Louise Haywood-Schiefer

Floating Points is the musical project of London’s Sam Shepherd, who spent five years piecing together this debut album while working toward a PhD in neuroscience. A composer, engineer, chorister, DJ and producer all rolled into one, 29-year-old Shepherd has a touch of the mad scientist about him: His vision for Elaenia was so grand that he actually built a harmonograph, a modified Victorian mechanical contraption that he used to convert the synth parts on the standout track “For Mamish” into album art. But his years of relentless effort have paid off marvelously, and the album’s lush jazz-ambient fusions confirm him as one of contemporary electronic music’s most forward-thinking talents.

Shepherd is among London’s most sought-after DJs, known for marathon sets that span everything from disco’s deepest cuts to feel-good hip-hop.

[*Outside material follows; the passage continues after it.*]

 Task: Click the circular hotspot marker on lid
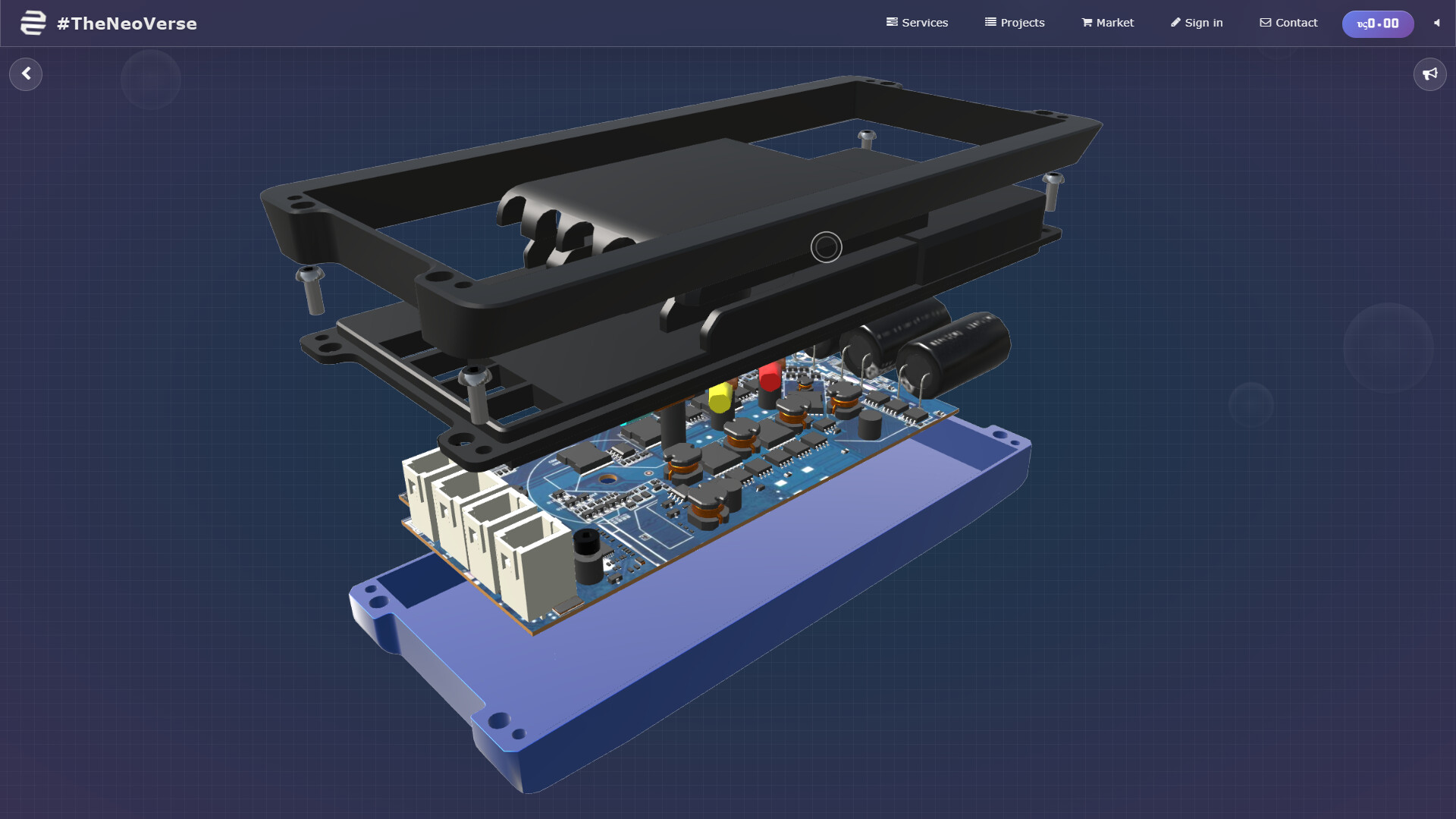tap(826, 247)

But here he steps away from those club sounds in favor of a fully immersive experience that’s unbounded by genre. Elaenia opens with the atmospheric rise of “Nespole,” then hits an immediate peak with the dramatic, spiritual jazz of “Silhouettes (I, II, III)” — a 10-minute set piece that flits between freeform drums, a quirky flute melody and frenzied strings. The title track, a gorgeously minimal lullaby, rolls over into the synth escalations of “Argenté” and “Thin Air,” which in turn grow into the deep bass rumble of “For Mamish.” The album concludes with the tremendous clashing drum storm of “Peroration Six” — a glorious closer to a set that reflects the cutting-edge mechanisms of Shepherd’s complex mind.